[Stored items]
= Beginning of Section =

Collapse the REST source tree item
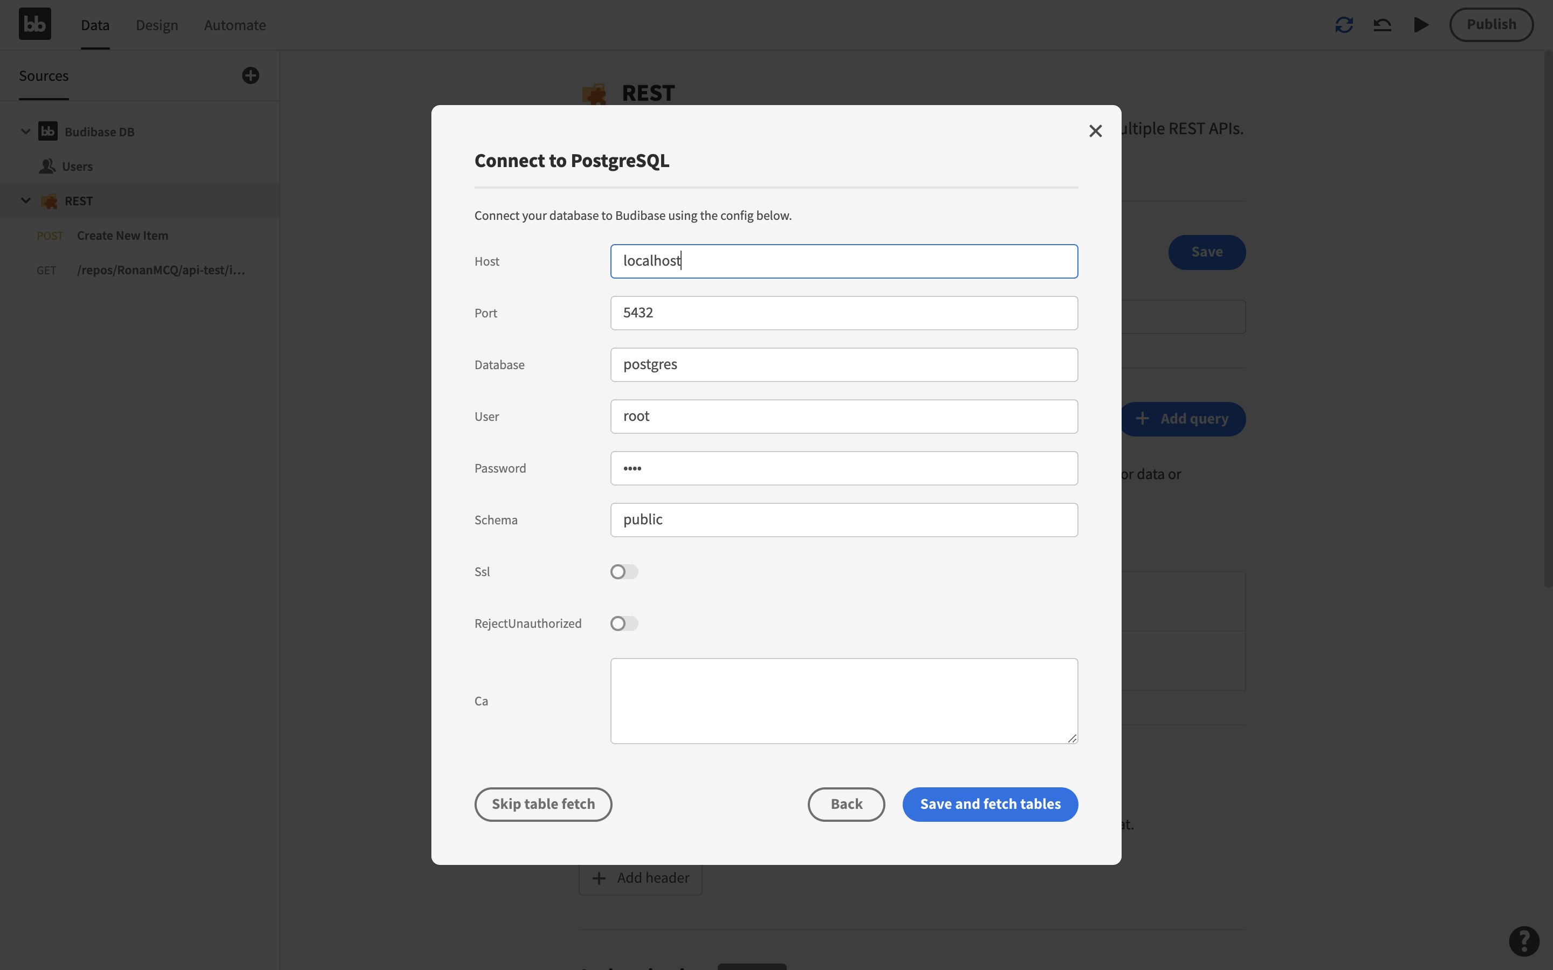Image resolution: width=1553 pixels, height=970 pixels. pyautogui.click(x=26, y=200)

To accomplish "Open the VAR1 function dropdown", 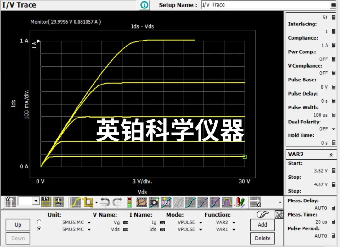I will tap(234, 229).
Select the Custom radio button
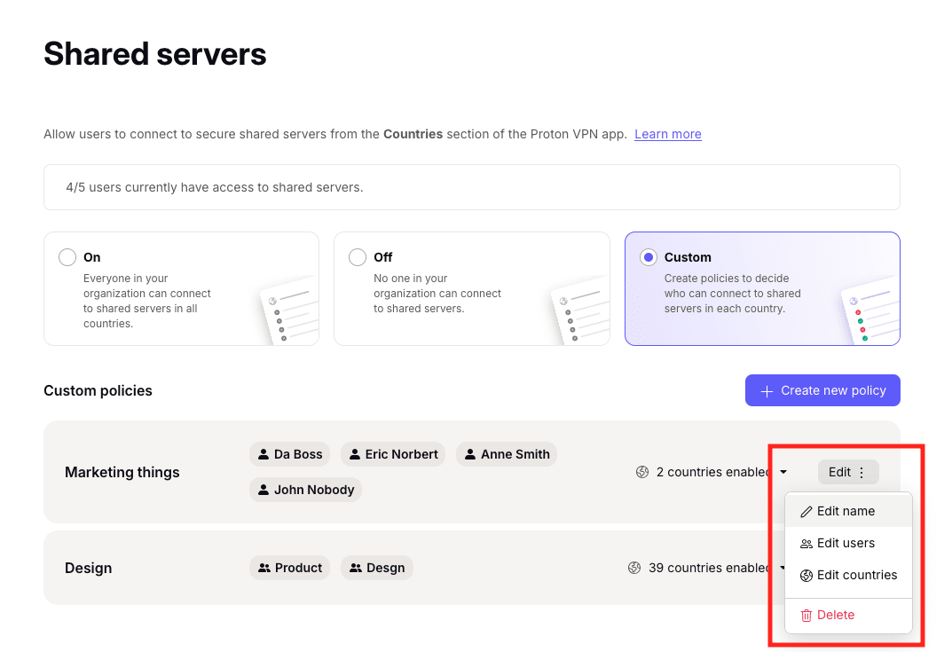952x652 pixels. (x=648, y=256)
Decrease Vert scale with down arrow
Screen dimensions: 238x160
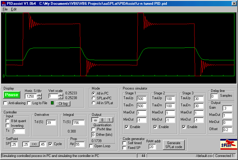(x=60, y=98)
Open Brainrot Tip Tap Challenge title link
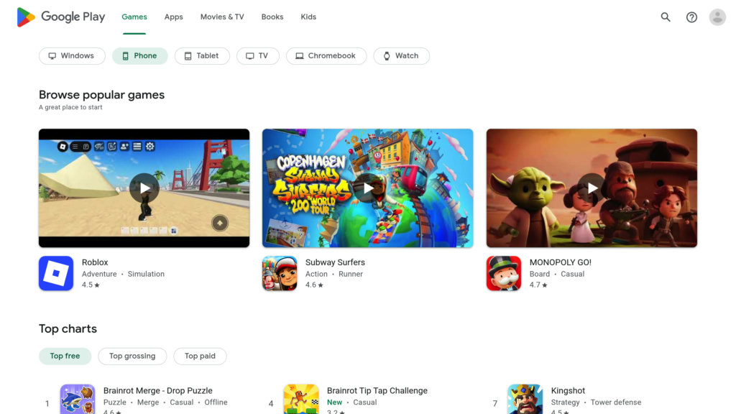The width and height of the screenshot is (736, 414). click(377, 390)
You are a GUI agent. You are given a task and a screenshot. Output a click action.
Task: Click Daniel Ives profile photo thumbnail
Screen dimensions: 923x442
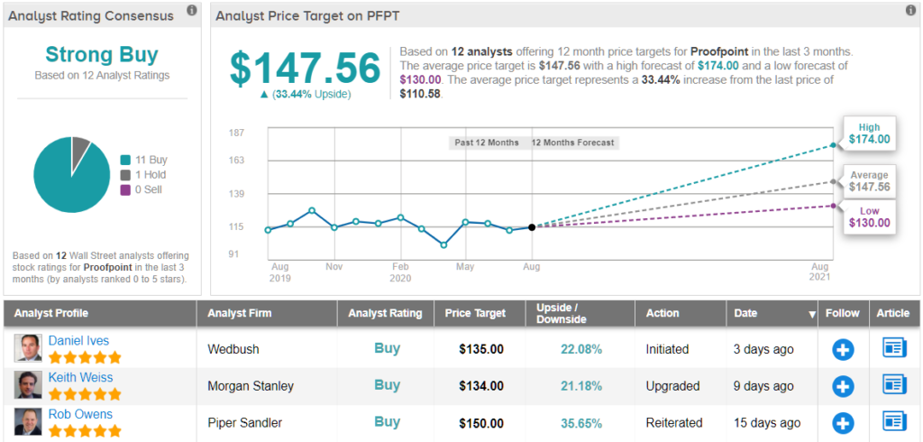[28, 348]
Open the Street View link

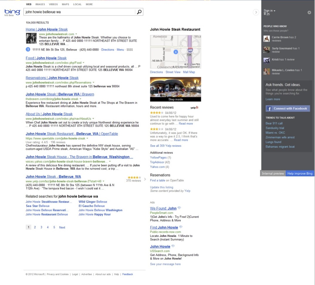[x=173, y=72]
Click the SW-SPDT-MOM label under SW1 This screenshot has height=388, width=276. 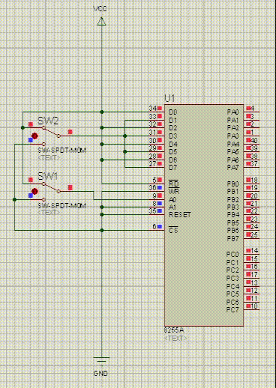click(x=62, y=206)
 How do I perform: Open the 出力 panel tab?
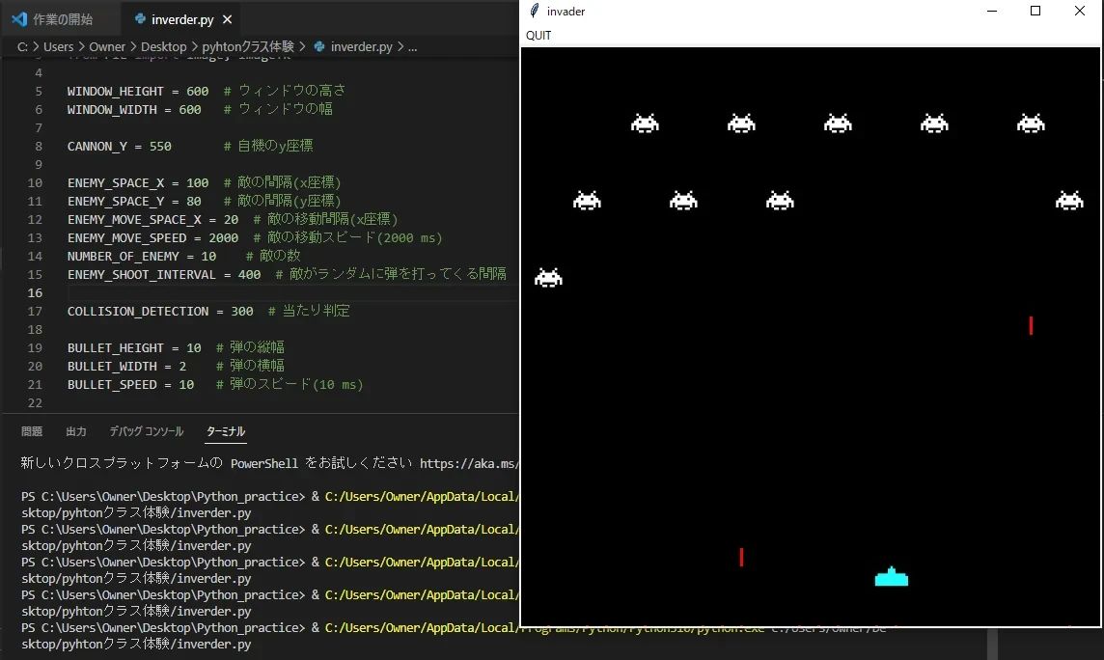(x=76, y=431)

= End of Section =

EXERCISE DESCRIPTION =>
All that is wanted is the lines above between the one containing "Decrease Vert scale with down arrow" and the one containing "Task: Click Daniel", inclusive, restated word for word, with pictures omitted.

OUTPUT BELOW =>
Decrease Vert scale with down arrow
Screen dimensions: 238x160
(x=60, y=98)
Open Brainrot Tip Tap Challenge title link
The width and height of the screenshot is (736, 414). click(377, 390)
You are a GUI agent. You are given a task and a screenshot. Output a click action.
Task: Click Daniel Ives profile photo thumbnail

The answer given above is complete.